Полагаю, ни одна европейская красавица так тщательно не готовилась к придворному приему, как эти привередливые зулуски. Сидя на корточках, они внимательно инспектировали себя и своих подруг, следя за тем, чтобы каждый браслет и каждая бусина оказались точно на соответствующем месте. Предметом же особой их заботы являлись прически. В отличие от большинства замужних зулусок, здешние дамы не носили на голове высоких жестких конструкций, какие можно видеть на портретах Нефертити. Вместо того они заплетали десятки тоненьких косичек, каждая из которых заканчивалась бусинкой или брелоком. Вся эта масса косичек свободной лавиной ниспадала вниз — так что полностью закрывала лицо и затылок. Наконец-то все приготовления были закончены. Женщины поднялись с земли и, позвякивая монистами и браслетами, не спеша направились к краалю.
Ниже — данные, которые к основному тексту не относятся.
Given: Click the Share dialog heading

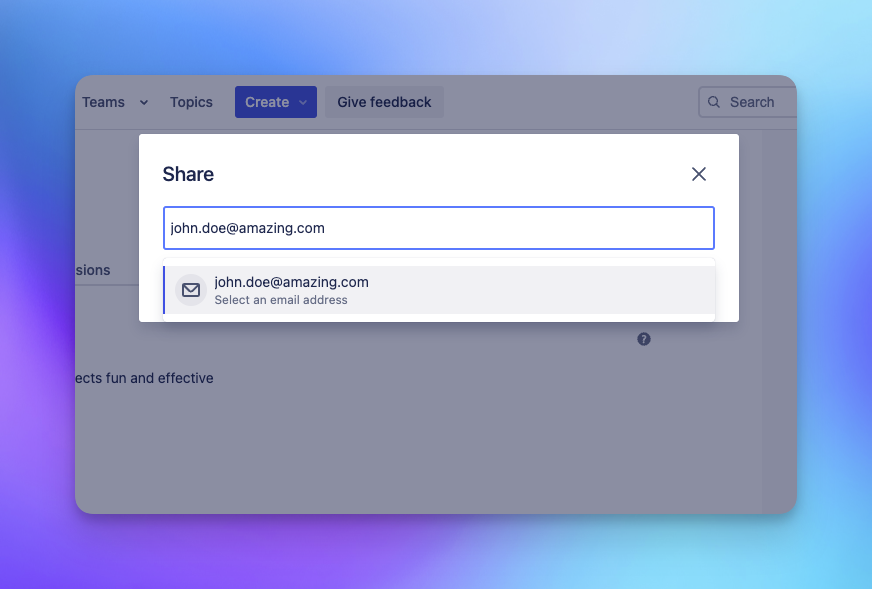Looking at the screenshot, I should coord(188,173).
Их появление вызвало общее оживление в толпе. Мужчины-танцоры расположились широким полукругом, женщины заняли места в переднем ряду, и все вместе начали притоптывать и пришаркивать на месте, напевая низкими, монотонными голосами. Мужчины при этом потрясали щитами, размахивали копьями и дубинками. Понемногу ритм движений ускорялся, пение становилось все громче. Время от времени вперед выскакивала старая сгорбленная зулуска, которая колотила в жестяную консервную банку. Она оглядывалась на танцоров и визгливым голосом выкрикивала пару непонятных слов — очевидно, подбадривала молодежь и призывала топать и шаркать еще энергичнее.

Как мне объяснили, танец назывался инкондло,то есть «главный танец», и обычно исполнялся на свадебных и прочих деревенских празднествах. Разнообразием он, надо сказать, не отличался: танцоры повторяли одни и те же движения, и казалось, этому не будет ни конца, ни края.
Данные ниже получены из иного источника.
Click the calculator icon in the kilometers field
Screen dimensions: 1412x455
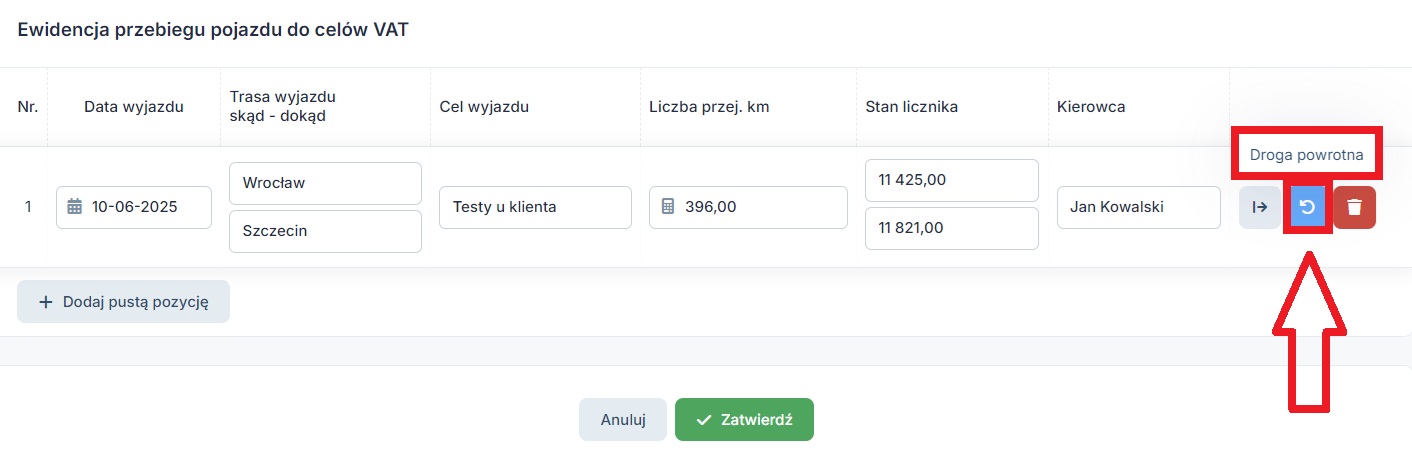click(668, 207)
Старый вождь по имени Нкантини важно восседал рядом с комиссаром. Он придирчиво следил за действиями исполнителей и периодически тыкал палкой в сторону танцора, который, по его мнению, недостаточно старался. Я услышал забавную историю по поводу происхождения имени старика, которое, несомненно, является искажением слова «кантин», то есть войсковая лавка. Дело в том, что его отец, воин по имени Ситеку, принимал участие в исандлванской бойне. В качестве добычи ему досталась повозка маркитанта, в которой помимо прочих припасов находилась большая канистра керосина. По ошибке приняв жидкость за виски, Ситеку с друзьями так накачались керосином, что некоторые даже умерли. Эти события настолько впечатлили простодушного Ситеку, что он дал своему малолетнему сыну имя Нкантини!
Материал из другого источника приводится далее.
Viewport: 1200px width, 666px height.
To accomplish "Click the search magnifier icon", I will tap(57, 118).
Тем временем запас энергии у танцоров начал потихоньку иссякать. Судя по всему, представление подходило к концу, и я решил вторично прогуляться по краалю. Мне доставляло огромное удовольствие наблюдать за жителями деревни, которые отличались редкостным достоинством и добронравием. Сегодня все они пребывали в приподнятом настроении. Еще бы, ведь освежеванная и готовая к жарке туша коровы обещала близкий пир. Я так понял, что праздник должен был начаться сразу после нашего отъезда. Возле одной из хижин я увидел двух молодых замужних женщин, занятых сооружением тех самых причесок Нефертити, которые я упоминал выше. Эти высокие рыже-коричневые конусы на голове называются исиколаи являются такой же отличительной чертой зулусок, как и белые круги вокруг глаз у женщин Транскея. Соорудить подобную штуку очень непросто. Сначала волосы женщины вытягиваются вверх на полную длину и переплетаются сушеным травинками — так что приобретают вид длинных шипов, торчащих из макушки. Затем их укладывают при помощи древесных волокон в некое подобие башни, и под конец фиксируют прическу, смазывая ее смесью жира и красной охры. Как я уже и говорил, конечный результат чрезвычайно напоминает высокую корону Нефертити, супруги Эхнатона.